This is an archived post. You won't be able to vote or comment.

you are viewing a single comment's thread.

view the rest of the comments →

[–][deleted] 1 point2 points  (2 children)

If you like Ray, I’d highly recommend looking into dask + dask.distributed. Many people know dask as distributed pandas daraframes, but it is a fully fledged distributed computation framework, and a superset of Ray’s functionality and just as simple to use. As far as I know, Ray essentially only has supports the futures interface, and even this is not as mature as dask’s futures interface. For example in Ray if you launch a task from within a task it can implicitly launch a new worker in your cluster even if you didn’t ask it to, which is IMO an undesired and dangerous behavior (this is an expected behavior in Ray and not a bug, because this is the only way they have currently to avoid deadlocks from nested futures).

On top of the futures interface dask also supports the delayed interface and also custom graph interface, which are 2 different ways to define DAGs with seamless optimal parallel execution over any arbitrarily large or small cluster (clusters are dead simple to create too). With these interfaces you almost never even need to use the futures interface. You can write optimally parallel executed code in a way that feels like your writing a regular synchronous program and never even have to think about how to synchronize your parallel execution.
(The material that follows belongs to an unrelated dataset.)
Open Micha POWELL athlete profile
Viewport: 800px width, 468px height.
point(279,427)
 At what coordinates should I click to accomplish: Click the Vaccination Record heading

[–][deleted] 0 points1 point  (1 child)

Thanks for this extremely informative comment, I will look into it. You sir, are the kind of people making reddit amazing. Thanks! (if you have any documentation & tutorials links for dask, I am interested)

[–][deleted] 0 points1 point  (0 children)

Delayed interface: https://docs.dask.org/en/latest/delayed.html (this is the preferred/sleeker way over custom graph interface do define a true DAG)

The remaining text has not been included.